Given instruction:
Which lines of the items contain the word "General"? Copy each of those lines, treating case as significant.

[A block of data]
•••

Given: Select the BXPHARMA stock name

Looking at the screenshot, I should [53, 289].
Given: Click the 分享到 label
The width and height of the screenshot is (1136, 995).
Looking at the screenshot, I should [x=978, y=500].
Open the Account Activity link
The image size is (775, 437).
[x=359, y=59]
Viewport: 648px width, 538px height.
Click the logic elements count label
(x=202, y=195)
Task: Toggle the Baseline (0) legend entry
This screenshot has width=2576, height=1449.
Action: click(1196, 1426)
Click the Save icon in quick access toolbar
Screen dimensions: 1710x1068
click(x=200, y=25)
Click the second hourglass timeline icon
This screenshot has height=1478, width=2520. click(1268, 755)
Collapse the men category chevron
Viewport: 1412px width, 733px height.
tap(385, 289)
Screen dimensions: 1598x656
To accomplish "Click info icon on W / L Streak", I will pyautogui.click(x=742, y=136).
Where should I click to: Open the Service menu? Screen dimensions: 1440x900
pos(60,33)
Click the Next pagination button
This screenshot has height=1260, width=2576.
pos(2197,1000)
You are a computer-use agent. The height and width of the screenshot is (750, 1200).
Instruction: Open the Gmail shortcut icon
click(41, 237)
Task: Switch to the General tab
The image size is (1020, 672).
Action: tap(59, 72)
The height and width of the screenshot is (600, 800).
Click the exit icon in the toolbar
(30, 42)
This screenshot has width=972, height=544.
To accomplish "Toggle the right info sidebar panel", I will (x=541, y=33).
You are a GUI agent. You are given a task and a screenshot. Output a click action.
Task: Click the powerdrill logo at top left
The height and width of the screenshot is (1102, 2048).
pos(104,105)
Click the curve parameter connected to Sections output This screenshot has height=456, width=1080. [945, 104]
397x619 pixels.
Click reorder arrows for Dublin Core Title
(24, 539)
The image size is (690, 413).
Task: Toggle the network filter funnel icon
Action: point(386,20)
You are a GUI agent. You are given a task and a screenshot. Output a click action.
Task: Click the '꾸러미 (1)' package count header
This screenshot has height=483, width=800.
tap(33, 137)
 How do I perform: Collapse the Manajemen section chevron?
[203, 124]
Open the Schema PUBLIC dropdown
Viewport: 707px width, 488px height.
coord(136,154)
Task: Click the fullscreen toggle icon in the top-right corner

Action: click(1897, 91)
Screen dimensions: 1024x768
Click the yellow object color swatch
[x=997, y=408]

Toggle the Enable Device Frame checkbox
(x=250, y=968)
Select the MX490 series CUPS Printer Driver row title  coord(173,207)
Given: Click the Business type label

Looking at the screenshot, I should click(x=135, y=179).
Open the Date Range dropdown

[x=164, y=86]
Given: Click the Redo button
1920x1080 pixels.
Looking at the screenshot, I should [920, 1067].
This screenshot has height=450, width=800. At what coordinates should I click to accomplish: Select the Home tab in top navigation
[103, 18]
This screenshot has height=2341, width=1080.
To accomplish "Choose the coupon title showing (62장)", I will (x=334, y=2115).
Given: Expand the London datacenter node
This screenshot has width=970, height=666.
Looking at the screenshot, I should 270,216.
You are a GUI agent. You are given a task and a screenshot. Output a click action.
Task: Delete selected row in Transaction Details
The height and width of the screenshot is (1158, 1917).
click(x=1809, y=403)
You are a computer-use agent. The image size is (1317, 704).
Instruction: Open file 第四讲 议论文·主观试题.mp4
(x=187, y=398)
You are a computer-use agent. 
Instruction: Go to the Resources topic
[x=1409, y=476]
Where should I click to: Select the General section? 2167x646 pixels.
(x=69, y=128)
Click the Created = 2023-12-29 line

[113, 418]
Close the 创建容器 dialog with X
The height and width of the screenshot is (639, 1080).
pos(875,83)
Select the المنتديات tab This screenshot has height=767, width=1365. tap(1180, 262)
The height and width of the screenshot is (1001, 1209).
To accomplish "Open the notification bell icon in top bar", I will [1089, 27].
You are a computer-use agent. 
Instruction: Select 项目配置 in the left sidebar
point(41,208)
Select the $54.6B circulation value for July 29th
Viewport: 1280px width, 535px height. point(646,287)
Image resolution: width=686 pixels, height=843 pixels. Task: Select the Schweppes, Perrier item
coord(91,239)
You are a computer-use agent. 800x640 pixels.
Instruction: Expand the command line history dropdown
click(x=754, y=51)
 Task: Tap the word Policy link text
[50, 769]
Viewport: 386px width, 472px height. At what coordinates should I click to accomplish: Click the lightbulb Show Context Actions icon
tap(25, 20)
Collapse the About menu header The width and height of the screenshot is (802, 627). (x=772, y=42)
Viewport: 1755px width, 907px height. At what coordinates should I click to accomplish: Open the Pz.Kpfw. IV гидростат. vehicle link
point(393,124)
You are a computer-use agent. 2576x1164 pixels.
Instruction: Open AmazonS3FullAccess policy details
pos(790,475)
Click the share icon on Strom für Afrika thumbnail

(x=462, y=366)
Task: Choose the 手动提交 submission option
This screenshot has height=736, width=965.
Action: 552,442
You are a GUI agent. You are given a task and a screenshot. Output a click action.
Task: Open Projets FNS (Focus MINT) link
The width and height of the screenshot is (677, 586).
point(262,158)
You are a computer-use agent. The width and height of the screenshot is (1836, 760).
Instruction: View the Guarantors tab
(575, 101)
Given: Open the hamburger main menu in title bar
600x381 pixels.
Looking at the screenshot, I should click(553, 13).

•••

Exercise answer:
Task: Switch to the General tab
Where should I click to: Select the General section? 2167x646 pixels.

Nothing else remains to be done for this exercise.